- _PROBLEMS TO SOLVE_:
[A] Answer these questions using the post on setting up HPC-ClusterTools over InfiniBand on Solaris:
(i) Which node acts as the server of the NFS filesystem?
(ii) Which file should hold the share command so the share comes back automatically after a reboot?
(iii) Is the InfiniBand network needed while HPC-CT is being installed?
[B] In the post on setting up HPC-ClusterTools over InfiniBand on Solaris, rewrite the paragraph that begins "I will describe here how to set up" as a short bulleted list that keeps its main facts.
[C] Resume the post on setting up HPC-ClusterTools over InfiniBand on Solaris, starting right after its last sentence.

- _TEXT UNDER STUDY_:

-.-.-

Wednesday Nov 25, 2009

Use InfiniBand with Solaris X86 10/09 and HPC-ClusterTools 8.2

I will describe here how to set up HPC-ClusterTools (HPC-CT) 8.2 on Solaris10 X86 10/09 (SunOS 5.10 Generic_141445-09) to run over an InfiniBand (here a QDR IB) network. Attention: As I am behind a firewall, I use very open and possibly not secure settings, avoiding passwords, etc. If connected to the outside world, your cluster could become an easy target for hackers. This blog does not describe how to cable and to configure the switches. I am counting on your IT admin to do this.
Set up a local NFS file system

In order to install HPC-CT, you need a shared filesystem, visible from all nodes of your cluster.
In my case, I had to do this first.
Let us call node0 your headnode (who will the server of the NFS filesystem)
Start on node0
%svcadm -v enable -r network/nfs/server
%mkdir /tools
%chmod 777 /tools
%share -F nfs -o rw /tools

Add the share command into
%cat /etc/dfs/dfstab
share -F nfs -o rw /tools

and you will get it automatically after a reboot.

Now on all other client nodes (node1 to nodeN) do
%mkdir /tools
%mount -F nfs node0:/tools /tools

and add a line at the end of

%cat /etc/vfstab
server:/disk   -   /mount_point   nfs   -   yes    rw,soft
node0:/tools -   /tools         nfs   -   yes    rw,soft
Password-free rsh

The next step is to get a password free rsh for root
edit/create a rhostfile containing the hostnames and the login :

%cat ~/.rhosts
node0 root
node1 root
node2 root
nodeN root

and add the hostnames in the file

%cat /etc/hosts.equiv

you should now be able to create files under /tools and do a rsh nodeN command
without any password prompt.

Installing HPC-CT

Now it is time to install HP-CT 8.2. Download the latest version from here.
Stay on your headnode, node0, and put sun-hpc-ct-8.2-SunOS-i386.tar.gz under the shared filesystem /tools
%cd /tools
%gunzip -c sun-hpc-ct-8.2-SunOS-i386.tar.gz | tar xvf
%cd sun-hpc-ct-8.2-SunOS-i386/Product/Install_Utilities/bin
%./ctinstall -n node0,node1,node2,nodeN -r rsh

For more information, see here for the HPC CT installation guide.You do not need to have the IB network during the installation of HPC-CT. This is a feature taken at run-time, and not at install-time.

-.-.-

- _DATASET ENTRIES_:
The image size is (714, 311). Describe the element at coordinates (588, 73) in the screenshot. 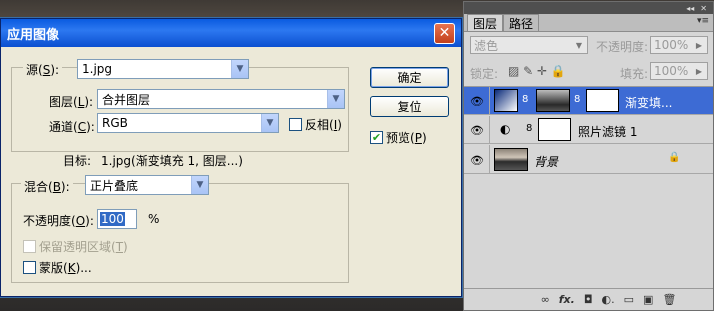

-.-.-

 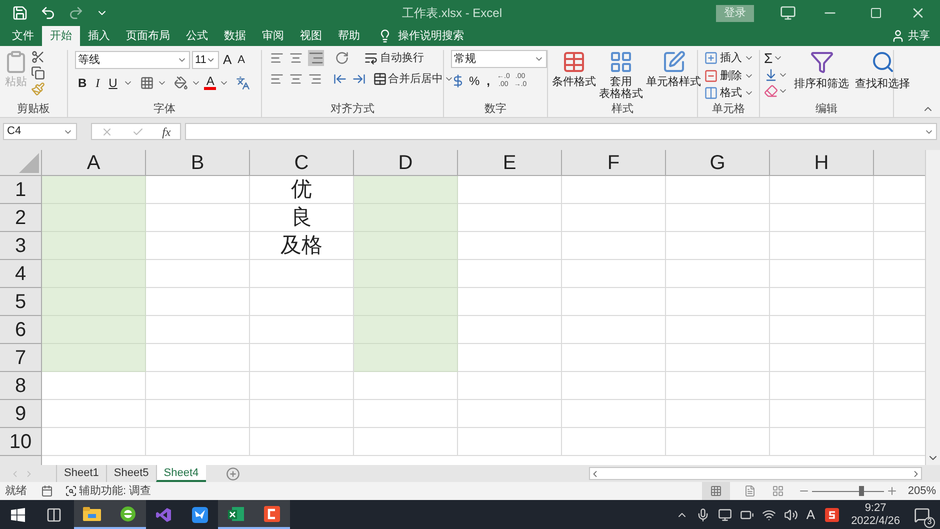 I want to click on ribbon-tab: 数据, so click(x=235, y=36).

-.-.-

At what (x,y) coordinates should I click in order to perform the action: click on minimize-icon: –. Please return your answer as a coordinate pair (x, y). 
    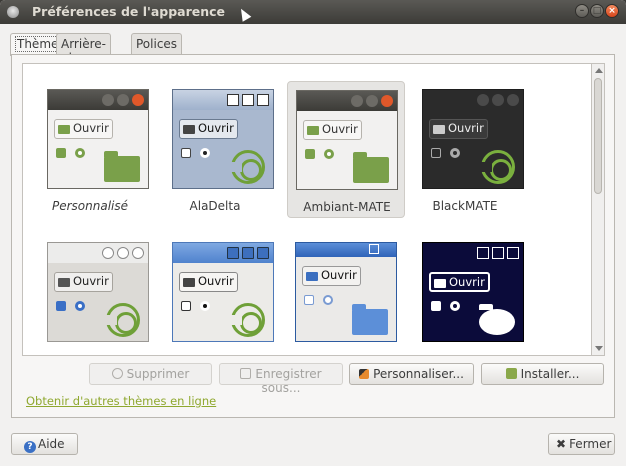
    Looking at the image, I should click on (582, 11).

-.-.-

- _PER-TASK ANSWERS_:
[A]
(i) node0, the headnode.
(ii) /etc/dfs/dfstab.
(iii) No. It is taken at run-time, not at install-time.

[B]
- Goal: set up HPC-ClusterTools (HPC-CT) 8.2 on Solaris10 X86 10/09 (SunOS 5.10 Generic_141445-09) to run over an InfiniBand network, here a QDR IB network.
- Warning: the settings are very open and possibly not secure, with no passwords, because the setup sits behind a firewall. A cluster connected to the outside world could become an easy target for hackers.
- Not covered: cabling and switch configuration, which are left to the IT admin.

[C]
For the time being Solaris uses the uDAPL protocol. This protocol requires a TCP interface be up and running
Check with

% ifconfig -a
lo0: flags=2001000849<UP,LOOPBACK,RUNNING,MULTICAST,IPv4,VIRTUAL> mtu 8232 index 1
     inet netmask ff000000
e1000g0: flags=1000843<UP,BROADCAST,RUNNING,MULTICAST,IPv4> mtu 1500 index 2
         inet netmask ffffff00 broadcast
         ether 0:1e:68:2f:1d:9e

that this is the case. You can already try to run a mpi program by specifying the tcp interface:
%mpirun -np 2 -mca btl sm,tcp,self -mca plm_rsh_agent rsh -hostfile ./hostfile ./a.out
%cat hostfile
node0 slots=1
node1 slots=1

Configuring the IB interface

Check that the IB updates and packages are installed.
Run the
%pkginfo -x | grep -i ib
within a long list you should see something like this :

SUNWhermon                        Sun IB Hermon HCA driver
SUNWib                            Sun InfiniBand Framework
SUNWibsdp                         Sun InfiniBand layered Sockets Direct Protocol
SUNWibsdpib                       Sun InfiniBand Sockets Direct Protocol
SUNWibsdpu                        Sun InfiniBand pseudo Sockets Direct Protocol Admin

If you see nothing here, you will have to install the IB patches from the install image.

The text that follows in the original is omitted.